## [Written exercise]
Copy out each of the following lines unchanged.

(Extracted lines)
□ □ □

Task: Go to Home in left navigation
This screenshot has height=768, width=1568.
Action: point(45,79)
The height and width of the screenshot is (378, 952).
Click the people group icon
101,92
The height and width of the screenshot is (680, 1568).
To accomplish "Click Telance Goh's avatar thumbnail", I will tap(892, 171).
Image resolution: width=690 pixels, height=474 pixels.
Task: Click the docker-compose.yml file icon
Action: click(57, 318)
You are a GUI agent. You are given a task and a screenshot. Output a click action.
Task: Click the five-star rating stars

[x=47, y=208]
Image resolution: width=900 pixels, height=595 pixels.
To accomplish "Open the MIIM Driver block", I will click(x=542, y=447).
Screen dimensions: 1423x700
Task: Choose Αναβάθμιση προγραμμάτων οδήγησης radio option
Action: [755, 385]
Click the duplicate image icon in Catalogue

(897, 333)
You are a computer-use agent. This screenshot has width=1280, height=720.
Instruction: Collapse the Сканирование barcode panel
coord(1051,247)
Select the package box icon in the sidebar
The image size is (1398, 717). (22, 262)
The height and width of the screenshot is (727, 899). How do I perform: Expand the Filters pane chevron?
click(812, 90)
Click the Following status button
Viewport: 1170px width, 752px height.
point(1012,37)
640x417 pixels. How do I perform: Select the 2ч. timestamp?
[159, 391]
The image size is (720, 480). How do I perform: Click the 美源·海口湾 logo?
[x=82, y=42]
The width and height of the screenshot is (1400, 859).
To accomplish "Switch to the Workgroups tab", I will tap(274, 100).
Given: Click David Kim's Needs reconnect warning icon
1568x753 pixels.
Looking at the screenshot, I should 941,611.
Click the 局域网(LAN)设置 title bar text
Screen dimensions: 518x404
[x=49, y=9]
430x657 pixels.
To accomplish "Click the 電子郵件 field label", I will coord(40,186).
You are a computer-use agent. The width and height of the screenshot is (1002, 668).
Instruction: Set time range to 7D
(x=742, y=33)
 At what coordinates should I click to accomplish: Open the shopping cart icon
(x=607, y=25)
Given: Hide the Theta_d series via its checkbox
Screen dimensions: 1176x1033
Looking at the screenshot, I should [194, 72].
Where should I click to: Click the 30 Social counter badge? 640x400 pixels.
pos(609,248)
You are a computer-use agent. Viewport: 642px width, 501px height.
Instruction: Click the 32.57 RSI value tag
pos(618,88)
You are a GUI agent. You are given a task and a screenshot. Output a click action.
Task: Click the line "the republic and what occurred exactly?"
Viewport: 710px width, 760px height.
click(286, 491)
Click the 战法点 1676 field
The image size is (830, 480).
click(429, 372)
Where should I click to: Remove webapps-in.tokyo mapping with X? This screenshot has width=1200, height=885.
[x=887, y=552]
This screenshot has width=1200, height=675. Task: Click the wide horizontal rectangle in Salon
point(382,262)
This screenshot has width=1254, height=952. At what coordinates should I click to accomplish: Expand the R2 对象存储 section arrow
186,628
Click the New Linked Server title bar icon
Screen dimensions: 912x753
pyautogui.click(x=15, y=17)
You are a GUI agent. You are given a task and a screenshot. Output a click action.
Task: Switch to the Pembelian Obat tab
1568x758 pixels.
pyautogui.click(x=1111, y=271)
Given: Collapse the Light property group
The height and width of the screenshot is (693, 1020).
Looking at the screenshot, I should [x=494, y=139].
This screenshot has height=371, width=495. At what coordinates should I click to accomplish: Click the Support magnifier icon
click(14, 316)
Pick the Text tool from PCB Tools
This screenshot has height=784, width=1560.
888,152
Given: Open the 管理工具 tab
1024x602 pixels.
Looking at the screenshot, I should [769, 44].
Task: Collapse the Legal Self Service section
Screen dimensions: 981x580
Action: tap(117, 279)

□ □ □

## [Complete response]
Task: Go to Home in left navigation
This screenshot has height=768, width=1568.
Action: point(45,79)
The height and width of the screenshot is (378, 952).
Click the people group icon
101,92
The height and width of the screenshot is (680, 1568).
To accomplish "Click Telance Goh's avatar thumbnail", I will tap(892, 171).
Image resolution: width=690 pixels, height=474 pixels.
Task: Click the docker-compose.yml file icon
Action: click(57, 318)
You are a GUI agent. You are given a task and a screenshot. Output a click action.
Task: Click the five-star rating stars

[x=47, y=208]
Image resolution: width=900 pixels, height=595 pixels.
To accomplish "Open the MIIM Driver block", I will click(x=542, y=447).
Screen dimensions: 1423x700
Task: Choose Αναβάθμιση προγραμμάτων οδήγησης radio option
Action: [755, 385]
Click the duplicate image icon in Catalogue

(897, 333)
You are a computer-use agent. This screenshot has width=1280, height=720.
Instruction: Collapse the Сканирование barcode panel
coord(1051,247)
Select the package box icon in the sidebar
The image size is (1398, 717). (22, 262)
The height and width of the screenshot is (727, 899). How do I perform: Expand the Filters pane chevron?
click(812, 90)
Click the Following status button
Viewport: 1170px width, 752px height.
point(1012,37)
640x417 pixels. How do I perform: Select the 2ч. timestamp?
[159, 391]
The image size is (720, 480). How do I perform: Click the 美源·海口湾 logo?
[x=82, y=42]
The width and height of the screenshot is (1400, 859).
To accomplish "Switch to the Workgroups tab", I will tap(274, 100).
Given: Click David Kim's Needs reconnect warning icon
1568x753 pixels.
Looking at the screenshot, I should 941,611.
Click the 局域网(LAN)设置 title bar text
Screen dimensions: 518x404
[x=49, y=9]
430x657 pixels.
To accomplish "Click the 電子郵件 field label", I will coord(40,186).
You are a computer-use agent. The width and height of the screenshot is (1002, 668).
Instruction: Set time range to 7D
(x=742, y=33)
 At what coordinates should I click to accomplish: Open the shopping cart icon
(x=607, y=25)
Given: Hide the Theta_d series via its checkbox
Screen dimensions: 1176x1033
Looking at the screenshot, I should [194, 72].
Where should I click to: Click the 30 Social counter badge? 640x400 pixels.
pos(609,248)
You are a computer-use agent. Viewport: 642px width, 501px height.
Instruction: Click the 32.57 RSI value tag
pos(618,88)
You are a GUI agent. You are given a task and a screenshot. Output a click action.
Task: Click the line "the republic and what occurred exactly?"
Viewport: 710px width, 760px height.
click(286, 491)
Click the 战法点 1676 field
The image size is (830, 480).
click(429, 372)
Where should I click to: Remove webapps-in.tokyo mapping with X? This screenshot has width=1200, height=885.
[x=887, y=552]
This screenshot has width=1200, height=675. Task: Click the wide horizontal rectangle in Salon
point(382,262)
This screenshot has width=1254, height=952. At what coordinates should I click to accomplish: Expand the R2 对象存储 section arrow
186,628
Click the New Linked Server title bar icon
Screen dimensions: 912x753
pyautogui.click(x=15, y=17)
You are a GUI agent. You are given a task and a screenshot. Output a click action.
Task: Switch to the Pembelian Obat tab
1568x758 pixels.
pyautogui.click(x=1111, y=271)
Given: Collapse the Light property group
The height and width of the screenshot is (693, 1020).
Looking at the screenshot, I should [x=494, y=139].
This screenshot has height=371, width=495. At what coordinates should I click to accomplish: Click the Support magnifier icon
click(14, 316)
Pick the Text tool from PCB Tools
This screenshot has height=784, width=1560.
888,152
Given: Open the 管理工具 tab
1024x602 pixels.
Looking at the screenshot, I should [769, 44].
Task: Collapse the Legal Self Service section
Screen dimensions: 981x580
Action: tap(117, 279)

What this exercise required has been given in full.